=== Begin Enclosure ===

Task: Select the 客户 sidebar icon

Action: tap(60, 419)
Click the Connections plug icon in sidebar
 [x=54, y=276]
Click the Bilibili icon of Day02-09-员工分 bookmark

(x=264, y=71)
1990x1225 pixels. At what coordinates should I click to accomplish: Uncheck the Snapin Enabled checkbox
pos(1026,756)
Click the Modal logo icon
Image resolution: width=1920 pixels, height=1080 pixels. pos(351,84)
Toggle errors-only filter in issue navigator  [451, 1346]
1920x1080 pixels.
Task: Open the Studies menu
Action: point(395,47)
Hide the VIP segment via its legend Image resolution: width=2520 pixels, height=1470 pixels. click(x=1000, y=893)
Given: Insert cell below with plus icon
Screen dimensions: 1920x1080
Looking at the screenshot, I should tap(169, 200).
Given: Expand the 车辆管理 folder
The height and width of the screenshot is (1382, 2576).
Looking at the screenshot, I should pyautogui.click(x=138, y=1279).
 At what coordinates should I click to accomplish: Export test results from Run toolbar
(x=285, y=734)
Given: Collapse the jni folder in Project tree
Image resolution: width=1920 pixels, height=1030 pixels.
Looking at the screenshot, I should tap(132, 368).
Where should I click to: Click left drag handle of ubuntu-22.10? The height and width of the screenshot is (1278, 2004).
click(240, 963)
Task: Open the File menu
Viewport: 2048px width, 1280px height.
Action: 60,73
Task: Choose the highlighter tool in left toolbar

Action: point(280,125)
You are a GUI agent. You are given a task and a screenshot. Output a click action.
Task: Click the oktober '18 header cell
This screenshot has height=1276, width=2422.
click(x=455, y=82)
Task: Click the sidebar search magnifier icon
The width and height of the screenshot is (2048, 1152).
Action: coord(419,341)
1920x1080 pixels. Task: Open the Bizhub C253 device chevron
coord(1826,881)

=== End Enclosure ===

## Assignment
Write out exactly the lines starting with the one that holds "Image resolution: width=1920 pixels, height=1030" and running through the last line above.

## Output for this task
Image resolution: width=1920 pixels, height=1030 pixels.
Looking at the screenshot, I should tap(132, 368).
Where should I click to: Click left drag handle of ubuntu-22.10? The height and width of the screenshot is (1278, 2004).
click(240, 963)
Task: Open the File menu
Viewport: 2048px width, 1280px height.
Action: 60,73
Task: Choose the highlighter tool in left toolbar

Action: point(280,125)
You are a GUI agent. You are given a task and a screenshot. Output a click action.
Task: Click the oktober '18 header cell
This screenshot has height=1276, width=2422.
click(x=455, y=82)
Task: Click the sidebar search magnifier icon
The width and height of the screenshot is (2048, 1152).
Action: coord(419,341)
1920x1080 pixels. Task: Open the Bizhub C253 device chevron
coord(1826,881)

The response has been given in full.